Problem to solve =
Reproduce every entry exactly.

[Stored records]
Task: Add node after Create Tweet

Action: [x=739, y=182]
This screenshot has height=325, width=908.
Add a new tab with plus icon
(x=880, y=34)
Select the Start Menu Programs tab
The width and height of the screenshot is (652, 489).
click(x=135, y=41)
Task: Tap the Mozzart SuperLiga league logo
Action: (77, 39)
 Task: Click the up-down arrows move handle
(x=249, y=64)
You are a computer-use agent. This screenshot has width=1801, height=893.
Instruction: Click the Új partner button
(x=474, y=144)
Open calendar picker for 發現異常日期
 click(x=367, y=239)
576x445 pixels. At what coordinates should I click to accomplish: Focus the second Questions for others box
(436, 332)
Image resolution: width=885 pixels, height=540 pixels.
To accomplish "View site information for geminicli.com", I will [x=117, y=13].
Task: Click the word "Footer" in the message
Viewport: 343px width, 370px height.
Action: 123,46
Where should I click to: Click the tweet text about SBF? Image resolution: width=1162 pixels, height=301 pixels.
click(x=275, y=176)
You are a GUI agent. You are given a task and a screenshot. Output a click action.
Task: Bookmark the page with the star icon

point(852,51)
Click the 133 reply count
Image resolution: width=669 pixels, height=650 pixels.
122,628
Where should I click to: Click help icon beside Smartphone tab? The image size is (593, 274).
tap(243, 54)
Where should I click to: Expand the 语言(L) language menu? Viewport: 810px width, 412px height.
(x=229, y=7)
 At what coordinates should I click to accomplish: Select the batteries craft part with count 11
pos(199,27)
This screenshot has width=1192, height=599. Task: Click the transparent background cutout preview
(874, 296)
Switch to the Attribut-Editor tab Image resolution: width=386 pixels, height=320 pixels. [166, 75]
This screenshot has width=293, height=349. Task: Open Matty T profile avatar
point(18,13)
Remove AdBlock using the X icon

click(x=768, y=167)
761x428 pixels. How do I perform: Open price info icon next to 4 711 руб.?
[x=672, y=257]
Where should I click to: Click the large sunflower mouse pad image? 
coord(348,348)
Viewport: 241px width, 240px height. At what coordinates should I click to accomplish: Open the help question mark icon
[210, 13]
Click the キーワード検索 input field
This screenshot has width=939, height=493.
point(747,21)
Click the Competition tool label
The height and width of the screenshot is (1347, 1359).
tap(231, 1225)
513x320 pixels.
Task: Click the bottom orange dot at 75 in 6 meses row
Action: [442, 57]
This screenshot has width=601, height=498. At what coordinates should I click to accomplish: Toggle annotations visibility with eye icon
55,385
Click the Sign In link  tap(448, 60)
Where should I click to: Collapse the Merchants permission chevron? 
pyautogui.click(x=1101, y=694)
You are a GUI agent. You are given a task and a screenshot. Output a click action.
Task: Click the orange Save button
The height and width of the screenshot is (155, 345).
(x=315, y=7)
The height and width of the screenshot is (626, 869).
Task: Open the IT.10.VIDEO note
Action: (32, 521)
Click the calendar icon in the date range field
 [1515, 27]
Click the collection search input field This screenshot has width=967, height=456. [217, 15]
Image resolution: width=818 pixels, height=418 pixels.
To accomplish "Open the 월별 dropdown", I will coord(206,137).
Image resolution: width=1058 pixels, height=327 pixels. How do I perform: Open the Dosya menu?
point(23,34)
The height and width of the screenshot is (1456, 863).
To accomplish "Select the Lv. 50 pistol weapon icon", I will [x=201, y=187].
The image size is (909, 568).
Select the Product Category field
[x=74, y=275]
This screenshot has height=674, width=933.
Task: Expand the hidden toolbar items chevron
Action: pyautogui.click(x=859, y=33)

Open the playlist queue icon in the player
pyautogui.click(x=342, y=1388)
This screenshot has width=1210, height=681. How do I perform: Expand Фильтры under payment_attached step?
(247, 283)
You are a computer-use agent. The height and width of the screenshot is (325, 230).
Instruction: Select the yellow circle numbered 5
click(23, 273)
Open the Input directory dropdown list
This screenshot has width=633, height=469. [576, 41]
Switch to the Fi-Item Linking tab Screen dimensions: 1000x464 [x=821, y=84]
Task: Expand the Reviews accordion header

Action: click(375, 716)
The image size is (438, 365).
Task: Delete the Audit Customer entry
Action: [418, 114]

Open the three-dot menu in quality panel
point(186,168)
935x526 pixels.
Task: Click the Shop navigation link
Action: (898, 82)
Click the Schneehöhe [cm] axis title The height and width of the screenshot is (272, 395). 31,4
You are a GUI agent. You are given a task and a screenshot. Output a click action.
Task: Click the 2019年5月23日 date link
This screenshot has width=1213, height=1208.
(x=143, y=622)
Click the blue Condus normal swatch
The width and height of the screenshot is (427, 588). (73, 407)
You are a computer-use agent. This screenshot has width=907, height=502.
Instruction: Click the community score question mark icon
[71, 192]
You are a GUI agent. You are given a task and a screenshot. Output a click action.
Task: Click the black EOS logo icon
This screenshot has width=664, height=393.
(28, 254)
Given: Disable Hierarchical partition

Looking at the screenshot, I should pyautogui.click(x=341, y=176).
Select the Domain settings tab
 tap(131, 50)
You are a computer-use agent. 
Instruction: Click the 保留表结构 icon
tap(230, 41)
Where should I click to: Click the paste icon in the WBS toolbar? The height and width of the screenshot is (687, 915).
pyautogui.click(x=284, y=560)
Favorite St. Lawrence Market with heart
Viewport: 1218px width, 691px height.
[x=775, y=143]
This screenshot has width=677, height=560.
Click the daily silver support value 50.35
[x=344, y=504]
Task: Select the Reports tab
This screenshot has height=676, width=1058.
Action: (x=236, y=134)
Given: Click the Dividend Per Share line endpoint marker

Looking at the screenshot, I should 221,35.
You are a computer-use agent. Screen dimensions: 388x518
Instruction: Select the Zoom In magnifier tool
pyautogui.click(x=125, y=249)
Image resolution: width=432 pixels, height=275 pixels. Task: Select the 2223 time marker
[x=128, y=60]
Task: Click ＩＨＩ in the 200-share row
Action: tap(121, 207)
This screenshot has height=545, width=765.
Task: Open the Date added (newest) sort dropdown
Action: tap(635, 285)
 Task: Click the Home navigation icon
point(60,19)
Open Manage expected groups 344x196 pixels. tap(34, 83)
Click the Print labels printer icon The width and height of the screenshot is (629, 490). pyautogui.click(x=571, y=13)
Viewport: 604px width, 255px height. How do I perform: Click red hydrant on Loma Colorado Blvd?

Response to this task =
Task: Add node after Create Tweet

Action: [x=739, y=182]
This screenshot has height=325, width=908.
Add a new tab with plus icon
(x=880, y=34)
Select the Start Menu Programs tab
The width and height of the screenshot is (652, 489).
click(x=135, y=41)
Task: Tap the Mozzart SuperLiga league logo
Action: (77, 39)
 Task: Click the up-down arrows move handle
(x=249, y=64)
You are a computer-use agent. This screenshot has width=1801, height=893.
Instruction: Click the Új partner button
(x=474, y=144)
Open calendar picker for 發現異常日期
 click(x=367, y=239)
576x445 pixels. At what coordinates should I click to accomplish: Focus the second Questions for others box
(436, 332)
Image resolution: width=885 pixels, height=540 pixels.
To accomplish "View site information for geminicli.com", I will [x=117, y=13].
Task: Click the word "Footer" in the message
Viewport: 343px width, 370px height.
Action: 123,46
Where should I click to: Click the tweet text about SBF? Image resolution: width=1162 pixels, height=301 pixels.
click(x=275, y=176)
You are a GUI agent. You are given a task and a screenshot. Output a click action.
Task: Bookmark the page with the star icon

point(852,51)
Click the 133 reply count
Image resolution: width=669 pixels, height=650 pixels.
122,628
Where should I click to: Click help icon beside Smartphone tab? The image size is (593, 274).
tap(243, 54)
Where should I click to: Expand the 语言(L) language menu? Viewport: 810px width, 412px height.
(x=229, y=7)
 At what coordinates should I click to accomplish: Select the batteries craft part with count 11
pos(199,27)
This screenshot has width=1192, height=599. Task: Click the transparent background cutout preview
(874, 296)
Switch to the Attribut-Editor tab Image resolution: width=386 pixels, height=320 pixels. [166, 75]
This screenshot has width=293, height=349. Task: Open Matty T profile avatar
point(18,13)
Remove AdBlock using the X icon

click(x=768, y=167)
761x428 pixels. How do I perform: Open price info icon next to 4 711 руб.?
[x=672, y=257]
Where should I click to: Click the large sunflower mouse pad image? 
coord(348,348)
Viewport: 241px width, 240px height. At what coordinates should I click to accomplish: Open the help question mark icon
[210, 13]
Click the キーワード検索 input field
This screenshot has width=939, height=493.
point(747,21)
Click the Competition tool label
The height and width of the screenshot is (1347, 1359).
tap(231, 1225)
513x320 pixels.
Task: Click the bottom orange dot at 75 in 6 meses row
Action: [442, 57]
This screenshot has width=601, height=498. At what coordinates should I click to accomplish: Toggle annotations visibility with eye icon
55,385
Click the Sign In link  tap(448, 60)
Where should I click to: Collapse the Merchants permission chevron? 
pyautogui.click(x=1101, y=694)
You are a GUI agent. You are given a task and a screenshot. Output a click action.
Task: Click the orange Save button
The height and width of the screenshot is (155, 345).
(x=315, y=7)
The height and width of the screenshot is (626, 869).
Task: Open the IT.10.VIDEO note
Action: (32, 521)
Click the calendar icon in the date range field
 [1515, 27]
Click the collection search input field This screenshot has width=967, height=456. [217, 15]
Image resolution: width=818 pixels, height=418 pixels.
To accomplish "Open the 월별 dropdown", I will coord(206,137).
Image resolution: width=1058 pixels, height=327 pixels. How do I perform: Open the Dosya menu?
point(23,34)
The height and width of the screenshot is (1456, 863).
To accomplish "Select the Lv. 50 pistol weapon icon", I will [x=201, y=187].
The image size is (909, 568).
Select the Product Category field
[x=74, y=275]
This screenshot has height=674, width=933.
Task: Expand the hidden toolbar items chevron
Action: pyautogui.click(x=859, y=33)

Open the playlist queue icon in the player
pyautogui.click(x=342, y=1388)
This screenshot has width=1210, height=681. How do I perform: Expand Фильтры under payment_attached step?
(247, 283)
You are a computer-use agent. The height and width of the screenshot is (325, 230).
Instruction: Select the yellow circle numbered 5
click(23, 273)
Open the Input directory dropdown list
This screenshot has width=633, height=469. [576, 41]
Switch to the Fi-Item Linking tab Screen dimensions: 1000x464 [x=821, y=84]
Task: Expand the Reviews accordion header

Action: click(375, 716)
The image size is (438, 365).
Task: Delete the Audit Customer entry
Action: [418, 114]

Open the three-dot menu in quality panel
point(186,168)
935x526 pixels.
Task: Click the Shop navigation link
Action: (898, 82)
Click the Schneehöhe [cm] axis title The height and width of the screenshot is (272, 395). 31,4
You are a GUI agent. You are given a task and a screenshot. Output a click action.
Task: Click the 2019年5月23日 date link
This screenshot has width=1213, height=1208.
(x=143, y=622)
Click the blue Condus normal swatch
The width and height of the screenshot is (427, 588). (73, 407)
You are a computer-use agent. This screenshot has width=907, height=502.
Instruction: Click the community score question mark icon
[71, 192]
You are a GUI agent. You are given a task and a screenshot. Output a click action.
Task: Click the black EOS logo icon
This screenshot has width=664, height=393.
(28, 254)
Given: Disable Hierarchical partition

Looking at the screenshot, I should pyautogui.click(x=341, y=176).
Select the Domain settings tab
 tap(131, 50)
You are a computer-use agent. 
Instruction: Click the 保留表结构 icon
tap(230, 41)
Where should I click to: Click the paste icon in the WBS toolbar? The height and width of the screenshot is (687, 915).
pyautogui.click(x=284, y=560)
Favorite St. Lawrence Market with heart
Viewport: 1218px width, 691px height.
[x=775, y=143]
This screenshot has width=677, height=560.
Click the daily silver support value 50.35
[x=344, y=504]
Task: Select the Reports tab
This screenshot has height=676, width=1058.
Action: (x=236, y=134)
Given: Click the Dividend Per Share line endpoint marker

Looking at the screenshot, I should 221,35.
You are a computer-use agent. Screen dimensions: 388x518
Instruction: Select the Zoom In magnifier tool
pyautogui.click(x=125, y=249)
Image resolution: width=432 pixels, height=275 pixels. Task: Select the 2223 time marker
[x=128, y=60]
Task: Click ＩＨＩ in the 200-share row
Action: tap(121, 207)
This screenshot has height=545, width=765.
Task: Open the Date added (newest) sort dropdown
Action: tap(635, 285)
 Task: Click the Home navigation icon
point(60,19)
Open Manage expected groups 344x196 pixels. tap(34, 83)
Click the Print labels printer icon The width and height of the screenshot is (629, 490). pyautogui.click(x=571, y=13)
Viewport: 604px width, 255px height. How do I perform: Click red hydrant on Loma Colorado Blvd?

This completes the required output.